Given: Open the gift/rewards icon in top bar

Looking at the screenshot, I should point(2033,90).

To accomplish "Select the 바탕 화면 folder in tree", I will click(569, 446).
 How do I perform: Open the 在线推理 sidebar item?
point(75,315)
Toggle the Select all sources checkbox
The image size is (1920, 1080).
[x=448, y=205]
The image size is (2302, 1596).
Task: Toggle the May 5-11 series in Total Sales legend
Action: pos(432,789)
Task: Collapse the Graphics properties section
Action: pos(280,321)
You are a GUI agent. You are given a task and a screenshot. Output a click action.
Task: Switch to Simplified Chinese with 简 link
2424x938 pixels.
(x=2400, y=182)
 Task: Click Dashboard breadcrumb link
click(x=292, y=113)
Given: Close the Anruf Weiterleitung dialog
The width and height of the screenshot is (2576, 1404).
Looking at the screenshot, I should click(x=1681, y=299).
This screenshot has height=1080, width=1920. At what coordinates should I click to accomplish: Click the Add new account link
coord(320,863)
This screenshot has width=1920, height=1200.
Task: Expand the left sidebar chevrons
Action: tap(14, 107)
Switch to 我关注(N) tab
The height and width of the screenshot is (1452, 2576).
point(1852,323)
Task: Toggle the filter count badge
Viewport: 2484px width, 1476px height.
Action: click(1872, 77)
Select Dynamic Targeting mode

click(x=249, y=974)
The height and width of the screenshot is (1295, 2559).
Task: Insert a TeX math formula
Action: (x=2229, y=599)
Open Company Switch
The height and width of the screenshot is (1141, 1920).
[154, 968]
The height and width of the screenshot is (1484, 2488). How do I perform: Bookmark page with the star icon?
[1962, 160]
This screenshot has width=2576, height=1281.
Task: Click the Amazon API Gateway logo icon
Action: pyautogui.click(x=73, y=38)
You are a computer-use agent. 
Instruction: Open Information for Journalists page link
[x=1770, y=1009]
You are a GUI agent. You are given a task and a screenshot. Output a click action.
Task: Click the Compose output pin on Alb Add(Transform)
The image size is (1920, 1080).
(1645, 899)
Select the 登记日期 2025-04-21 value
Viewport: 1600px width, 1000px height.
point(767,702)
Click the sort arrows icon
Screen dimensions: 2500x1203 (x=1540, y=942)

■ ASSIGNED TASK
The full data must appear again, retyped in every detail.

■ RESULT OF THE TASK
Given: Open the gift/rewards icon in top bar

Looking at the screenshot, I should point(2033,90).

To accomplish "Select the 바탕 화면 folder in tree", I will click(569, 446).
 How do I perform: Open the 在线推理 sidebar item?
point(75,315)
Toggle the Select all sources checkbox
The image size is (1920, 1080).
[x=448, y=205]
The image size is (2302, 1596).
Task: Toggle the May 5-11 series in Total Sales legend
Action: pos(432,789)
Task: Collapse the Graphics properties section
Action: pos(280,321)
You are a GUI agent. You are given a task and a screenshot. Output a click action.
Task: Switch to Simplified Chinese with 简 link
2424x938 pixels.
(x=2400, y=182)
 Task: Click Dashboard breadcrumb link
click(x=292, y=113)
Given: Close the Anruf Weiterleitung dialog
The width and height of the screenshot is (2576, 1404).
Looking at the screenshot, I should click(x=1681, y=299).
This screenshot has height=1080, width=1920. At what coordinates should I click to accomplish: Click the Add new account link
coord(320,863)
This screenshot has width=1920, height=1200.
Task: Expand the left sidebar chevrons
Action: tap(14, 107)
Switch to 我关注(N) tab
The height and width of the screenshot is (1452, 2576).
point(1852,323)
Task: Toggle the filter count badge
Viewport: 2484px width, 1476px height.
Action: click(1872, 77)
Select Dynamic Targeting mode

click(x=249, y=974)
The height and width of the screenshot is (1295, 2559).
Task: Insert a TeX math formula
Action: (x=2229, y=599)
Open Company Switch
The height and width of the screenshot is (1141, 1920).
[154, 968]
The height and width of the screenshot is (1484, 2488). How do I perform: Bookmark page with the star icon?
[1962, 160]
This screenshot has width=2576, height=1281.
Task: Click the Amazon API Gateway logo icon
Action: pyautogui.click(x=73, y=38)
You are a computer-use agent. 
Instruction: Open Information for Journalists page link
[x=1770, y=1009]
You are a GUI agent. You are given a task and a screenshot. Output a click action.
Task: Click the Compose output pin on Alb Add(Transform)
The image size is (1920, 1080).
(1645, 899)
Select the 登记日期 2025-04-21 value
Viewport: 1600px width, 1000px height.
point(767,702)
Click the sort arrows icon
Screen dimensions: 2500x1203 (x=1540, y=942)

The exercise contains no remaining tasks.